Cotangent bundle of complex manifold is Calabi-Yau manifold We say that a complex manifold $M$ is Calabi-Yau if the canonical bunlde is trivial $K_M=0$. How can we prove that the total space of the cotangent bundle of a compact complex manifold $N$ is Calabi-Yau $2n$-fold, where $n$ is the dimension of $N$? 
 A: Here's a more general statement from an algebraic geometry standpoint -- I do not really know complex geometry but I'd expect the statements to translate wel.  Let $X$ be a projective variety and $\mathcal{E}$ a locally free sheaf.  Recall that we can define the total space as $E = \mathcal{Spec}_{\mathcal{O}_X} \mathcal{Sym}_{\mathcal{O}_X} \mathcal{E}^\vee$ and there is a natural map $\pi: E \rightarrow X$.

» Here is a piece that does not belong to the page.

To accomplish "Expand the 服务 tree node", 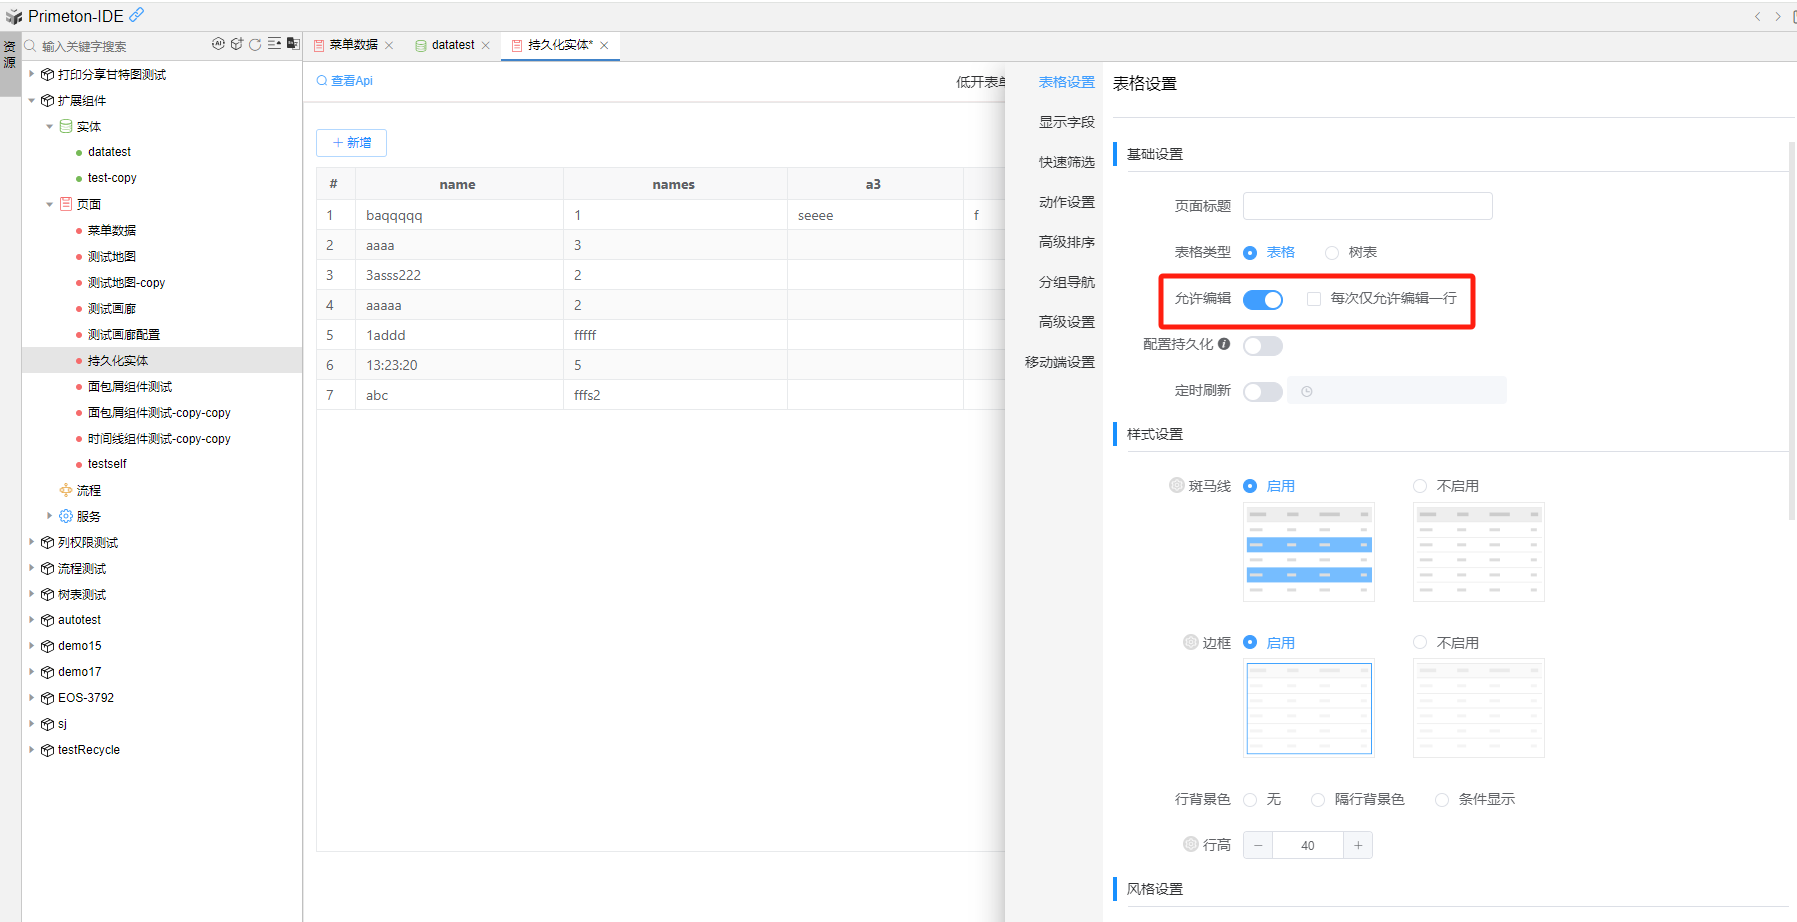I will point(49,516).
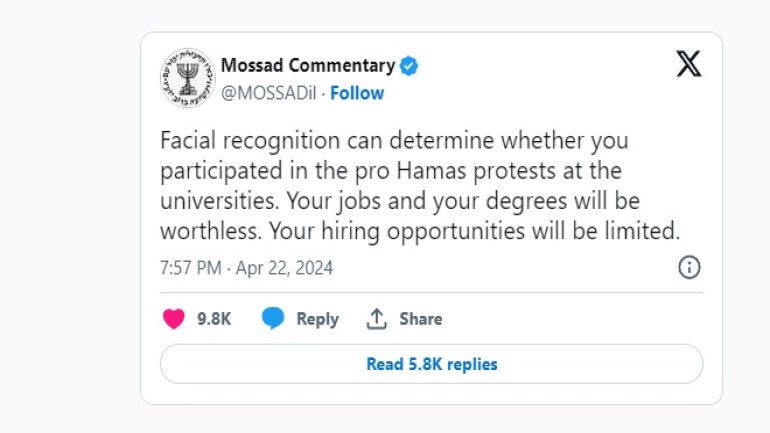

I want to express the canonical bundle $\omega_E$ in terms of $\mathcal{E}$ and $\omega_X$:
$$\omega_E = \pi^* \omega_X \otimes \pi^* \bigwedge^{top} \mathcal{E}^\vee$$
To realize this, I need a result like: every locally free sheaf is a subsheaf of a sum of trivial locally free sheaves.  This gives us a short exact sequence of (fibers of) vector bundles:
$$0 \rightarrow E \rightarrow V \rightarrow T \rightarrow 0$$
where $V$ is a trivial bundle, which corresponds to a short exact sequence of locally free sheaves
$$0 \rightarrow \mathcal{E} \rightarrow \mathcal{V} \rightarrow \mathcal{T} \rightarrow 0$$
Now, notice that $\mathcal{T}^\vee$ is locally the ideal sheaf cutting out $E$ in $V$.  Thus tensoring with $\mathcal{O}_E$ gives
$$\mathcal{N}^\vee = \mathcal{Sym}_{\mathcal{O}_X}\mathcal{T}^\vee$$
And now, using the conormal short exact sequence for differentials and taking the top exterior power, we have (abusing notation, using a correspondence between line bundles on $X$ and line bundles on any vector bundle of $X$):
$$\omega_E = \omega_X \otimes \bigwedge^{top} \mathcal{T}$$
Finally use the original short exact sequence in locally free sheaves and take the top exterior powers to find that $\bigwedge^{top}\mathcal{T} = \bigwedge^{top}\mathcal{E}^\vee$ so the result follows.
Now, for your question, $\mathcal{E}$ is the locally free sheaf of differentials, so the dual of its top exterior power is $\omega^\vee$, and $\omega^\vee \otimes \omega = \mathcal{O}$ and that's it.